*** Opening Input material ***
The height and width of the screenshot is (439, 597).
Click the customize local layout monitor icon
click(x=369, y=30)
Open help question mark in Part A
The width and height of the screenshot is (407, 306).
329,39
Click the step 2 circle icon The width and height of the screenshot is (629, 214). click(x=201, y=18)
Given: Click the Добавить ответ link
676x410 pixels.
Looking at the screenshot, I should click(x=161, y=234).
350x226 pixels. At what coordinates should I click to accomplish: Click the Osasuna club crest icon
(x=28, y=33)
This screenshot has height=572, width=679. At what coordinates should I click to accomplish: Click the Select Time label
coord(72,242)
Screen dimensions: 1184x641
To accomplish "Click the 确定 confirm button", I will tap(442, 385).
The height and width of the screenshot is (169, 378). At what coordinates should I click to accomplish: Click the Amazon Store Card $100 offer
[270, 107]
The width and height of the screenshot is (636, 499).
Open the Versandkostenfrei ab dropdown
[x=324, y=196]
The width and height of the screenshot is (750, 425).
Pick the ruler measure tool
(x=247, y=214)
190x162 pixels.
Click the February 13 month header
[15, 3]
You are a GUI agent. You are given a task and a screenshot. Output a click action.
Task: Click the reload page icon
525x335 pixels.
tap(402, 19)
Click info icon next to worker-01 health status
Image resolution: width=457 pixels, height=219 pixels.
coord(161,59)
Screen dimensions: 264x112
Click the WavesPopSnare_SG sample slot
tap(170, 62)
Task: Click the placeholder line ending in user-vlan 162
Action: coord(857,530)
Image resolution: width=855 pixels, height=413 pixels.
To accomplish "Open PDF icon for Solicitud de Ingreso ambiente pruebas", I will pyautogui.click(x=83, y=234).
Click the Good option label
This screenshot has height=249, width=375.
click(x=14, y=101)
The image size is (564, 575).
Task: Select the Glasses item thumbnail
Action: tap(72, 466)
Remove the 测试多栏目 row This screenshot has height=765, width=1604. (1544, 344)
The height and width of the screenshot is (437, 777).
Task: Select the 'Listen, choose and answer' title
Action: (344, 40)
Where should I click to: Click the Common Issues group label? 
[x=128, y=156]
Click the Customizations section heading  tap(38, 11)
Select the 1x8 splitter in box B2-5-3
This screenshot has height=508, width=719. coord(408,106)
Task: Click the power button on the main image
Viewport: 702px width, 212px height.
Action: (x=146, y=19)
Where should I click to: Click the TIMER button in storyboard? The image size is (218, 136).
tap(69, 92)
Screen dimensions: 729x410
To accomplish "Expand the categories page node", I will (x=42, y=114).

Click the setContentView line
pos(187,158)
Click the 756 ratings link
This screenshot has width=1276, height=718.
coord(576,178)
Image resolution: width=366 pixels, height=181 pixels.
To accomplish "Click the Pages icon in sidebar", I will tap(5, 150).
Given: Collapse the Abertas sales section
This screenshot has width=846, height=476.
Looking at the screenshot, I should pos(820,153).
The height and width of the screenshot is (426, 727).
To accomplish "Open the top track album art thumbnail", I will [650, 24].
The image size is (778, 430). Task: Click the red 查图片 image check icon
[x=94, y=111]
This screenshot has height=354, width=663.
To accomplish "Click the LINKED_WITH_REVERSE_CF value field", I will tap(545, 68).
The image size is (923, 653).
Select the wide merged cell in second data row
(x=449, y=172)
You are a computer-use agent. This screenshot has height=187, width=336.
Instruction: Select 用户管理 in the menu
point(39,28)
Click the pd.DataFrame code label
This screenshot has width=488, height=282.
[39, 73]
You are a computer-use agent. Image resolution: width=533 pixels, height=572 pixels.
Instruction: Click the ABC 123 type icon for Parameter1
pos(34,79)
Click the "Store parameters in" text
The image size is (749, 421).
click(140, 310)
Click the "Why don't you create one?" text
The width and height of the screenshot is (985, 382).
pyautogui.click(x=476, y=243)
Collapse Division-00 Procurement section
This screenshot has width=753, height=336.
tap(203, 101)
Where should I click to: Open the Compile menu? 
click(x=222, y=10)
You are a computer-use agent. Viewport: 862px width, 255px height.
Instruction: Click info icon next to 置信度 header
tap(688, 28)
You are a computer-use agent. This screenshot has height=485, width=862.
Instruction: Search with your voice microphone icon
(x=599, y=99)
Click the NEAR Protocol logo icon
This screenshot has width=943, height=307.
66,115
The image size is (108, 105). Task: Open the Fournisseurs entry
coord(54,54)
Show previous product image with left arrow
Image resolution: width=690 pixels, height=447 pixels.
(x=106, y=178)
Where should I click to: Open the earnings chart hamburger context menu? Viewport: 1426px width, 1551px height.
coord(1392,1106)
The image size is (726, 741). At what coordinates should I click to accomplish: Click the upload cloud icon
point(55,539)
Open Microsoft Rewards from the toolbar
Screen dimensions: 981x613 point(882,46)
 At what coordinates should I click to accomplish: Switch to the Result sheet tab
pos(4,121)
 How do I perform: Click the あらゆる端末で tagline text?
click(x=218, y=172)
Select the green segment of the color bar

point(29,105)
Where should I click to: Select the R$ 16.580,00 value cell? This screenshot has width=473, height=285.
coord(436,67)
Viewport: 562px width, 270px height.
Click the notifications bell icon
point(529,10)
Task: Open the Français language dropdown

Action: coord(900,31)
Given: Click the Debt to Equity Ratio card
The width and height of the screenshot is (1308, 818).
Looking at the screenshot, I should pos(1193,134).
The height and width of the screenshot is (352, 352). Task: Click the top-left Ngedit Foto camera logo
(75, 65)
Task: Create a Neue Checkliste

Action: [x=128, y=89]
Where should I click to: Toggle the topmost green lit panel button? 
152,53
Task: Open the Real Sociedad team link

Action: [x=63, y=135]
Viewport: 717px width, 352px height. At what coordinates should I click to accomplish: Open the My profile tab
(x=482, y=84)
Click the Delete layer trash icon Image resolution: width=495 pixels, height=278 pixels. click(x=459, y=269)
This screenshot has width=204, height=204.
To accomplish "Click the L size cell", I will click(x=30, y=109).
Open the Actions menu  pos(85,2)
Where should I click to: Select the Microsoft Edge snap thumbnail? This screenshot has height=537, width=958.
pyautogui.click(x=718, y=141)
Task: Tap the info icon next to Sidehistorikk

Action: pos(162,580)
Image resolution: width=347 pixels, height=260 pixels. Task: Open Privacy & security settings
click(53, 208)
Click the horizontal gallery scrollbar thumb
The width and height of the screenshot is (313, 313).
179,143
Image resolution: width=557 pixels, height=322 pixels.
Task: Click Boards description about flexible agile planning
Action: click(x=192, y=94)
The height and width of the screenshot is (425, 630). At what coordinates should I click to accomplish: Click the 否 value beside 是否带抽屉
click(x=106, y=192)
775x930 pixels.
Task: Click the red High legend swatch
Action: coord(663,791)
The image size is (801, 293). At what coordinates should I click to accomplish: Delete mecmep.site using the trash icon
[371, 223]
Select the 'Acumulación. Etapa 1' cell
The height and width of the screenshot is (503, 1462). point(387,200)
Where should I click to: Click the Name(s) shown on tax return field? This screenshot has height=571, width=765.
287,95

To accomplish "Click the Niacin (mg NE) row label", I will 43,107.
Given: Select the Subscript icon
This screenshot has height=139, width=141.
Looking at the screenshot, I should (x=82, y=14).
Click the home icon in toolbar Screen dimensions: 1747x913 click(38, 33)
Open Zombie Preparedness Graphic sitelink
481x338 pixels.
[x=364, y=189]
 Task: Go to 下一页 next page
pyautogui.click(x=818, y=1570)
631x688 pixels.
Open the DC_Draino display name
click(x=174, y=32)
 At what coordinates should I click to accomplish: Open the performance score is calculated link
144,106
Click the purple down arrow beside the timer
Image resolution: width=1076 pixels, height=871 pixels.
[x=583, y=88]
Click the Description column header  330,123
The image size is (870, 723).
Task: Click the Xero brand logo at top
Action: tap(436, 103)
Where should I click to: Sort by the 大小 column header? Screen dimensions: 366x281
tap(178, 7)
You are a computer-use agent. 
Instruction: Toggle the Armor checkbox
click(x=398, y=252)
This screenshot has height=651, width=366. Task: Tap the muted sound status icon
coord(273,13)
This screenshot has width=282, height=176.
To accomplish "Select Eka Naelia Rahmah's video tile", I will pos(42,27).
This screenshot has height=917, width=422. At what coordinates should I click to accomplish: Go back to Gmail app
*** Closing Input material ***
[Problem to solve]: For this task, write out exactly the lines of the entries above, starting at the line with "Click the WavesPopSnare_SG sample slot" and ending at the line with "Image resolution: width=855", both included, and no others.

[Worked solution]:
Click the WavesPopSnare_SG sample slot
tap(170, 62)
Task: Click the placeholder line ending in user-vlan 162
Action: coord(857,530)
Image resolution: width=855 pixels, height=413 pixels.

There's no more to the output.